Improved "N" character support:

  • changed query-reference selection method slightly via a slight hack, using marker seeds to estimate reference length instead. This makes it so NNN characters are not counted.
  • Now seeds with "N" characters present are no longer indexed.

Minor

  • --robust now uses the learned ANI debiasing procedure by default.

v0.1.4 released - 2023-06-14

Major

  • skani triangle had a bug where if more than 5000 queries were present and --sparse or -E was not specified, the intermediate batch of 5000 queries would be written in sparse mode.
  • skani triangle -o was giving different upper triangle matrix instead of lower triangle (skani triangle > res gives lower triangle). Matrices are consistently lower triangle now.
  • Changed to lto = true for release mode. I see anywhere from a 5-10% speedup for this.

Minor

  • Changed some dependencies so no more dependencies on old crates that will deprecate.

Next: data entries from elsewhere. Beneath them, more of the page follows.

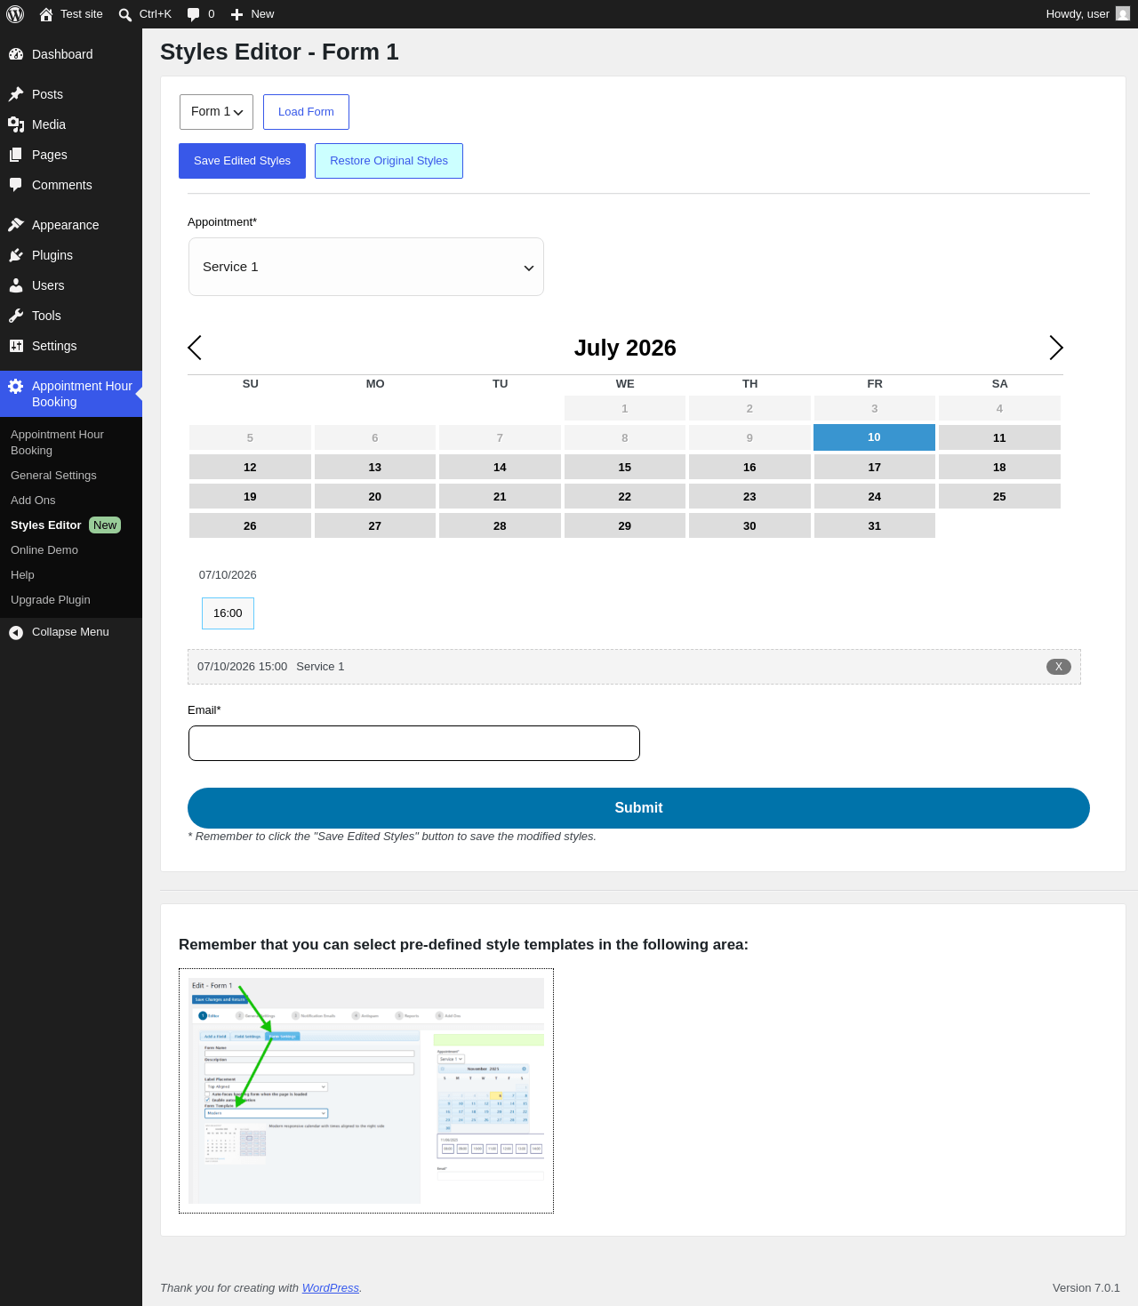Viewport: 1138px width, 1306px height.
Task: Open the New content menu in admin bar
Action: (x=252, y=14)
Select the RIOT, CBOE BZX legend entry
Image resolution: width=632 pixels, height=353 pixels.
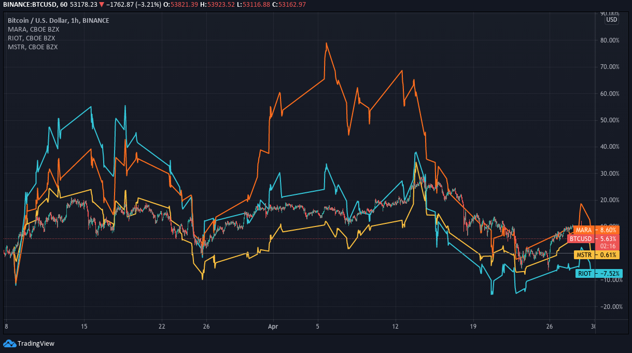(32, 38)
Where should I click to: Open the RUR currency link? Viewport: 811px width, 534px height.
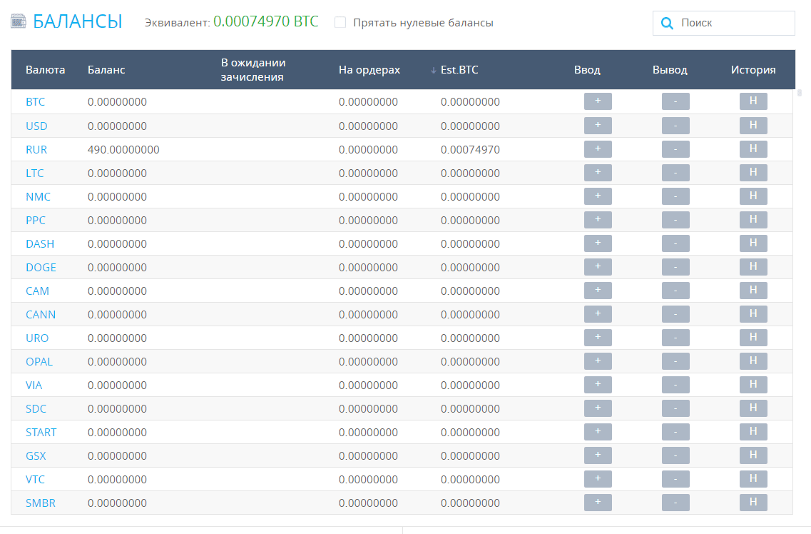36,150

v0.1.3 released - 2023-05-09

Major

  • Fixed a bug where memory was blowing up in dist and triangle when the marker-index was activated. For big datasets, there could be > 100 GBs of wasted memory.
  • skani now outputs intermediate results after processing each batch of 5000 queries. This will mean that outputs may no longer be deterministically ordered if there are > 5000 genomes, but you can sort the output file to get deterministic outputs, i.e skani triangle *.fa | sort -k 3 -n > sorted_skani_result.txt will guarantee deterministic output order.

Minor

  • Changed the marker index hash table population method. Used to overestimate memory usage slightly.
  • New help message for marker parameters. Turns out that for small genomes, having more markers may make filtering significantly better.
  • Added -i option to sketch so you can sketch individual records in multifastas -- does not work for search yet though, only for sketching.

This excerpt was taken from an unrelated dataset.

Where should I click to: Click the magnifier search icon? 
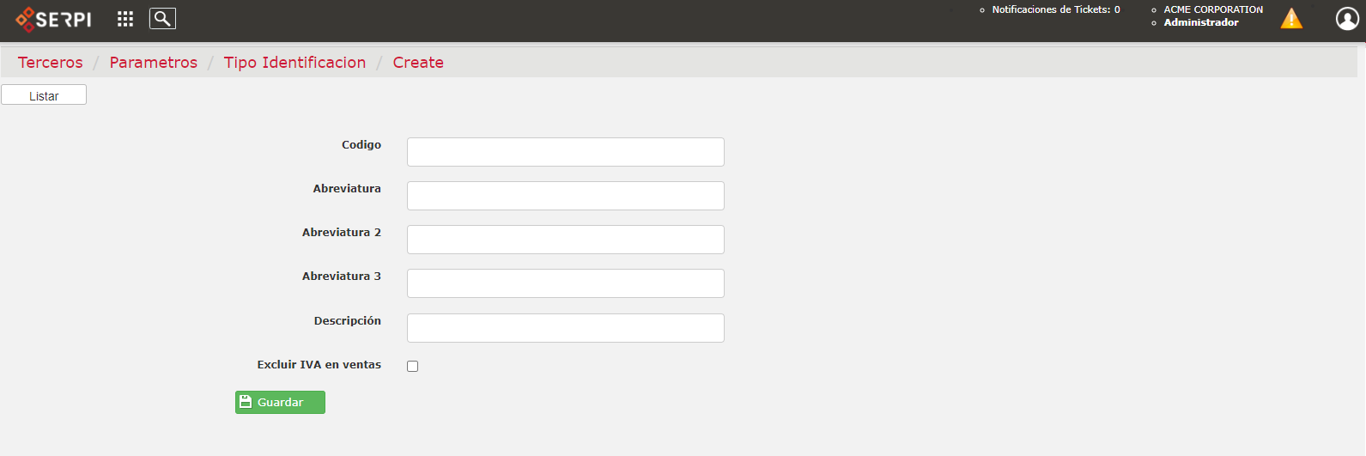click(x=162, y=19)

v0.1.2 released - 2023-04-28.

Small fixes.

  • Added --medium pre-set, which is just -c 70. Seems to work okay for comparing fragmented genomes.
  • BREAKING: Changed --marker-index to --no-marker-index as a more sane option.
  • Added --distance option to skani triangle to output distance matrix (i.e. 100 - ANI) instead of similarity matrix.
  • Misc. help message fixes

v0.1.1 released - 2023-04-09.

Small fixes.

  • Made aligned fraction in triangle mode a full matrix by default. This is not a symmetric matrix since AF is not symmetric.
  • Misc. help message fixes

v0.1.0 released - 2023-02-07.

We added new experiments on the revised version of our preprint (Extended Data Figs 11-14). We show skani has quite good AF correlation with MUMmer, and that it works decently on simple eukaryotic MAGs, especially with the --slow option (see below).

Major

  • ANI debiasing added - skani now uses a debiasing step with a regression model trained on MAGs to give more accurate ANIs. Old version gave robust, but slightly overestimated ANIs, especially around 95-97% range. Debiasing is enabled by default, but can be turned off with --no-learned-ani.
  • More accurate aligned fraction - chaining algorithm changed to give a more accurate aligned fraction (AF) estimate. The previous version had more variance and underestimated AF for certain assemblies.

Minor

  • Small contig/genome defaults made better - should be more sensitive so that they don't get filtered by default.
  • Repetitive k-mer masking made better - smarter settings and should work better for eukaryotic genomes; shouldn't affect prokaryotic genomes much.
  • --fast and --slow mode added - alias for -c 200 and -c 30 respectively.
  • More non x86_64 builds should work - there was a bug before where skani would be dysfunctional on non x86_64 architectures. It seems to at least build on ARM64 architectures successfully now.